Review Request 66188: HIVE-18986 Table rename will run java.lang.StackOverflowError in dataNucleus if the table contains large number of columns

-----------------------------------------------------------
This is an automatically generated e-mail. To reply, visit:
https://reviews.apache.org/r/66188/
-----------------------------------------------------------

Review request for hive, Alexander Kolbasov and Yongzhi Chen.


Repository: hive-git


Description
-------

If the table contains a lot of columns e.g, 5k, simple table rename would fail with the following stack trace. The issue is datanucleus can't handle the query with lots of colName='c1' && colName='c2' && ... .

I'm breaking the query into multiple smaller queries and then we aggregate the result together.


Diffs
-----

  standalone-metastore/src/main/java/org/apache/hadoop/hive/metastore/Batchable.java PRE-CREATION 
  standalone-metastore/src/main/java/org/apache/hadoop/hive/metastore/MetaStoreDirectSql.java 6ead20aeaf 
  standalone-metastore/src/main/java/org/apache/hadoop/hive/metastore/ObjectStore.java 88d88ed4df 
  standalone-metastore/src/main/java/org/apache/hadoop/hive/metastore/conf/MetastoreConf.java 9f822564bd 


Diff: https://reviews.apache.org/r/66188/diff/1/


Testing
-------

Manual test has been done for large column of tables.


Thanks,

Aihua Xu


Re: Review Request 66188: HIVE-18986 Table rename will run java.lang.StackOverflowError in dataNucleus if the table contains large number of columns

Posted by Aihua Xu via Review Board <no...@reviews.apache.org>.

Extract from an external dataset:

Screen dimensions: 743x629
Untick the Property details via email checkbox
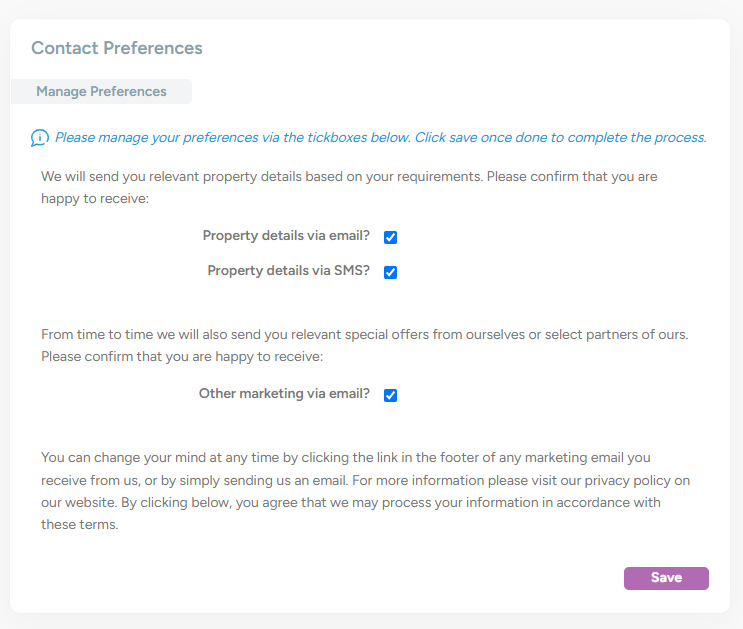[x=391, y=237]
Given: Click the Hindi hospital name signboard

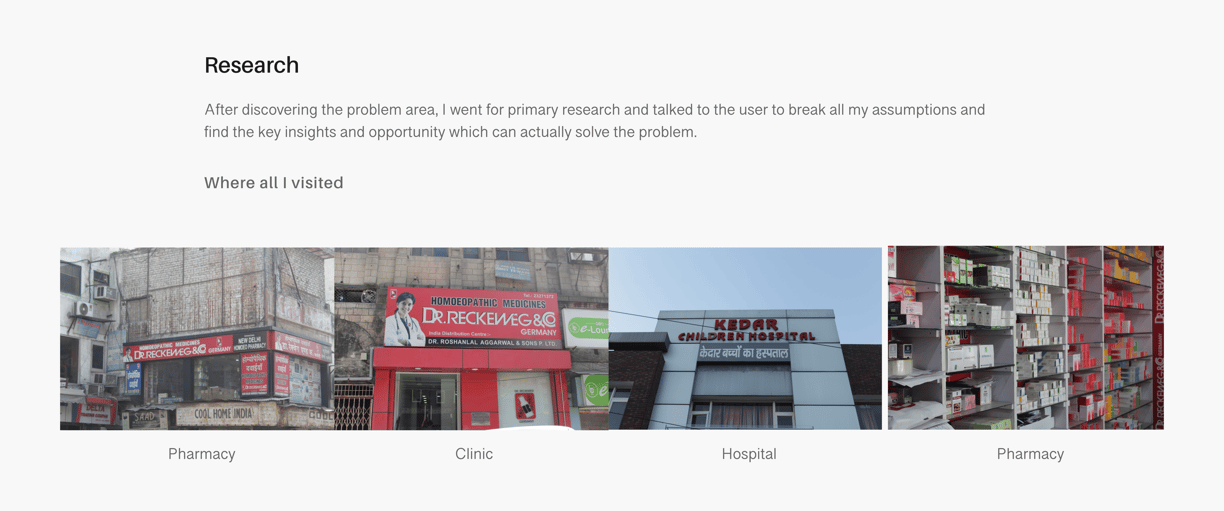Looking at the screenshot, I should tap(744, 353).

> On March 22, 2018, 11:03 a.m., Peter Vary wrote:
> > standalone-metastore/src/main/java/org/apache/hadoop/hive/metastore/MetaStoreDirectSql.java
> > Lines 154-158 (original), 154-158 (patched)
> > <https://reviews.apache.org/r/66188/diff/2/?file=1984629#file1984629line154>
> >
> >     It might be a good idea, to use this around our batching as well:
> >     - DatabaseProduct.needsInBatching(dbType)
> >     
> >     What do you think @Aihua?

Thanks Peter for reviewing. This is slightly different problem. In directSQL, some databases may not need batch, some do. While in DN, the limitation is in DN, so it applies to all the databases.


- Aihua


-----------------------------------------------------------
This is an automatically generated e-mail. To reply, visit:
https://reviews.apache.org/r/66188/#review199751
-----------------------------------------------------------


On April 23, 2018, 10:51 p.m., Aihua Xu wrote:
> 
> -----------------------------------------------------------
> This is an automatically generated e-mail. To reply, visit:
> https://reviews.apache.org/r/66188/
> -----------------------------------------------------------
> 
> (Updated April 23, 2018, 10:51 p.m.)
> 
> 
> Review request for hive, Alexander Kolbasov and Yongzhi Chen.
> 
> 
> Repository: hive-git
> 
> 
> Description
> -------
> 
> If the table contains a lot of columns e.g, 5k, simple table rename would fail with the following stack trace. The issue is datanucleus can't handle the query with lots of colName='c1' && colName='c2' && ... .
> 
> I'm breaking the query into multiple smaller queries and then we aggregate the result together.
> 
> 
> Diffs
> -----
> 
>   ql/src/test/queries/clientpositive/alter_rename_table.q 53fb230cf6 
>   ql/src/test/results/clientpositive/alter_rename_table.q.out 732d8a28d8 
>   standalone-metastore/src/main/java/org/apache/hadoop/hive/metastore/Batchable.java PRE-CREATION 
>   standalone-metastore/src/main/java/org/apache/hadoop/hive/metastore/MetaStoreDirectSql.java 997f5fdb88 
>   standalone-metastore/src/main/java/org/apache/hadoop/hive/metastore/ObjectStore.java 125d5a79f2 
>   standalone-metastore/src/main/java/org/apache/hadoop/hive/metastore/conf/MetastoreConf.java 59749e4947 
> 
> 
> Diff: https://reviews.apache.org/r/66188/diff/3/
> 
> 
> Testing
> -------
> 
> Manual test has been done for large column of tables.
> 
> 
> Thanks,
> 
> Aihua Xu
> 
>


Re: Review Request 66188: HIVE-18986 Table rename will run java.lang.StackOverflowError in dataNucleus if the table contains large number of columns

Posted by Peter Vary via Review Board <no...@reviews.apache.org>.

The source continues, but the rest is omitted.